Hardy, a U.S. Department of Agriculture (USDA) trained detector dog, sniffed out a roasted pig head in traveler baggage at Atlanta’s Hartsfield-Jackson International airport in 2018.

Congress could see a major agricultural inspection funding shortfall

A coalition of more than 150 agriculture, trade and related groups led by the National Pork Producers Council (NPPC) sent a letter to Congress warning of a major funding shortfall that could severely weaken agricultural inspections at our borders. The letter urged lawmakers to protect our nation’s agriculture by appropriating funding to address what could be a $630 million COVID-19-related shortfall through fiscal year 2021.

In the letter, the coalition highlighted a funding shortfall for Agricultural Quarantine Inspection (AQI), which plays a critical role in protecting U.S. agriculture from plant and animal pests and diseases. The U.S. Department of Agriculture’s Animal and Plant Health Inspection Service (APHIS) collects the AQI user fees that pay for U.S. Customs and Border Protection (CBP) agriculture inspections. Due to the recent economic downturn and travel restrictions as a result of COVID-19, there has been a significant reduction in the collection of these user fees.

“We depend on AQI to ensure that American agriculture remains safe from foreign animal and plant pests and diseases. It is inconceivable that Congress would risk widespread damage to U.S. agriculture and the overall economy by not funding these inspections,” the groups wrote.

A copy of the letter is available here.

“CBP and USDA agriculture inspectors are our first line of defense to ensure African swine fever (ASF) and other foreign animal diseases (FADs) remain outside the United States,” said Howard “AV” Roth, NPPC president. “Lapsed vigilance of these inspections would have devastating consequences for U.S. pork producers and all of agriculture, the backbone of the American economy. It is vital that Congress address this significant funding shortfall, allowing U.S. pork producers to maintain a healthy U.S. swine herd.”

Preventing ASF and other FADs from entering the country has been one of NPPC’s top priorities.
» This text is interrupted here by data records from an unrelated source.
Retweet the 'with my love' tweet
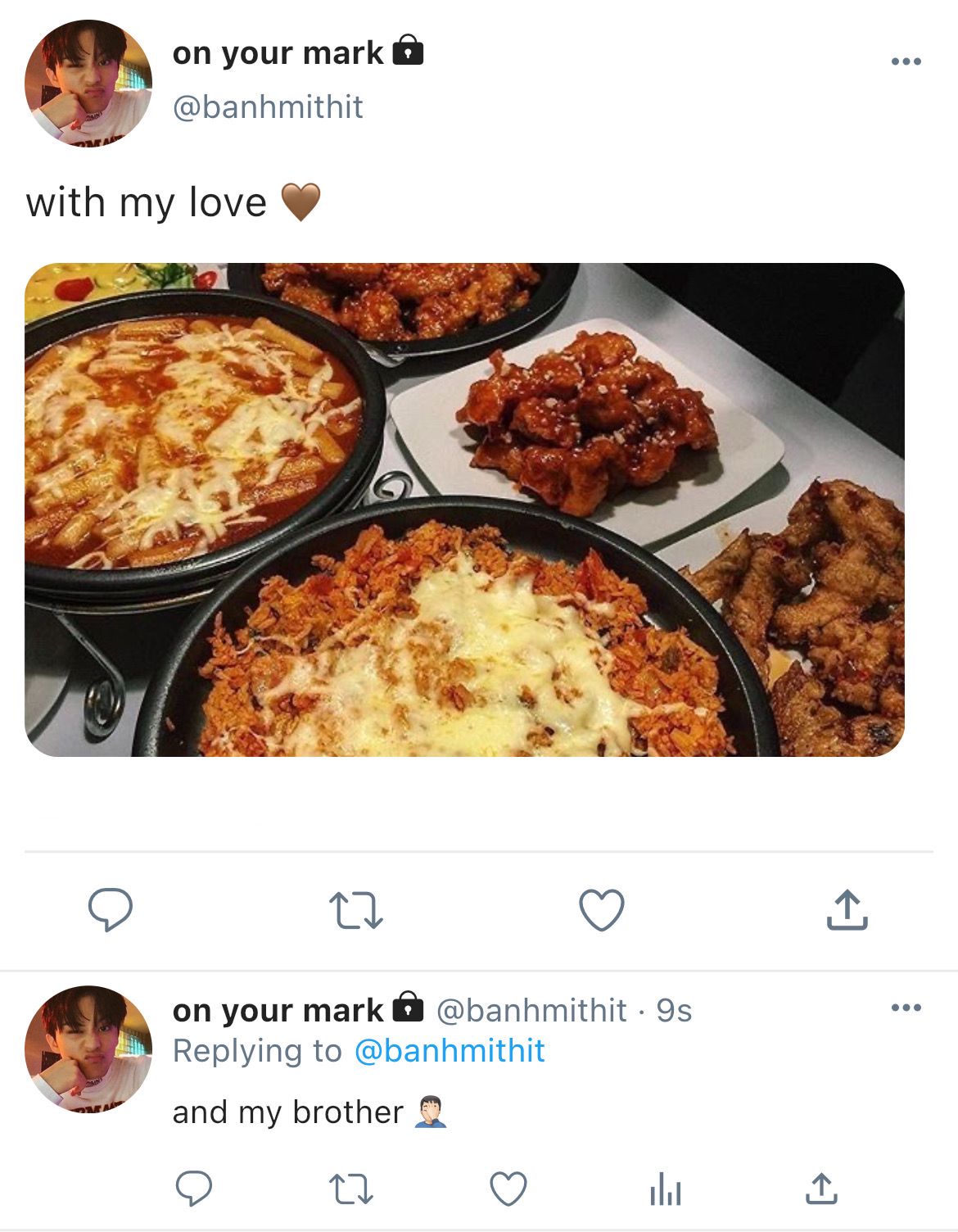Screen dimensions: 958x1232 [x=355, y=911]
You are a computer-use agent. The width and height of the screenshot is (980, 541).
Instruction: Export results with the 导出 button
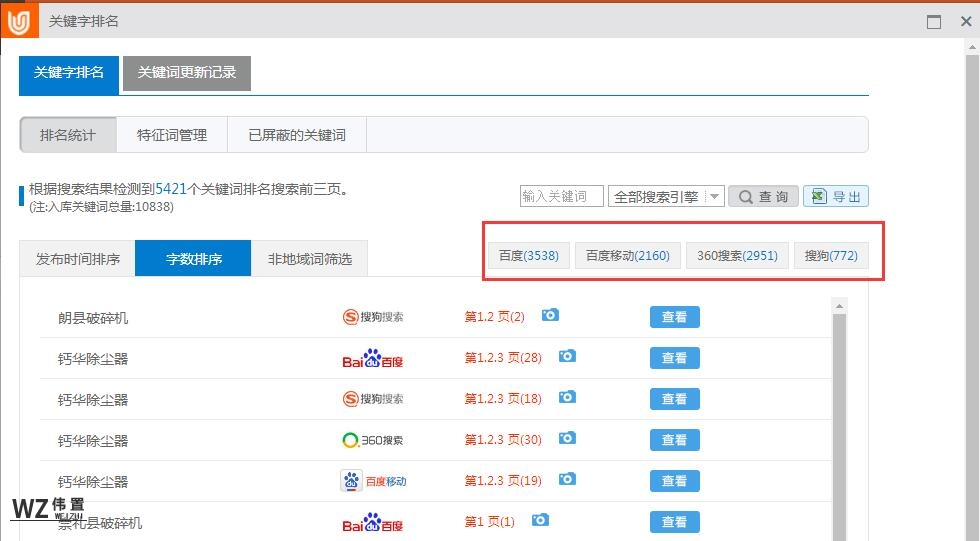(x=836, y=197)
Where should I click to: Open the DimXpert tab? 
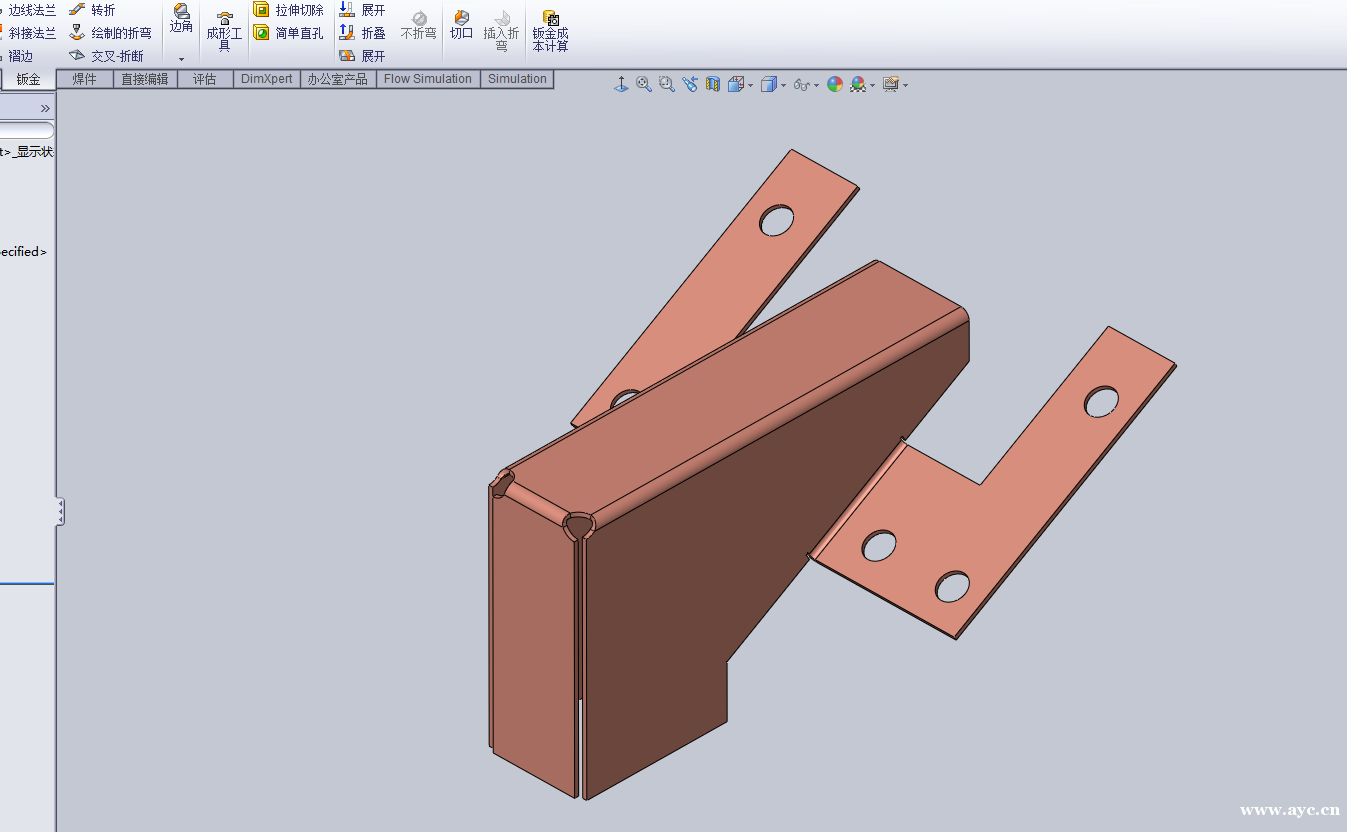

In March 2020, President Trump signed legislation that authorized funding for an additional 720 agricultural inspectors at land, air and sea ports, as well as 600 more agricultural technicians and 60 new agricultural canine teams. Additionally, NPPC continues to advocate for other FAD preparedness measures, including quickly establishing a U.S. Foot-and-Mouth Disease vaccine bank as provided for in the 2018 Farm Bill. The United States does not currently have access to enough vaccine to quickly contain and eradicate an FMD outbreak.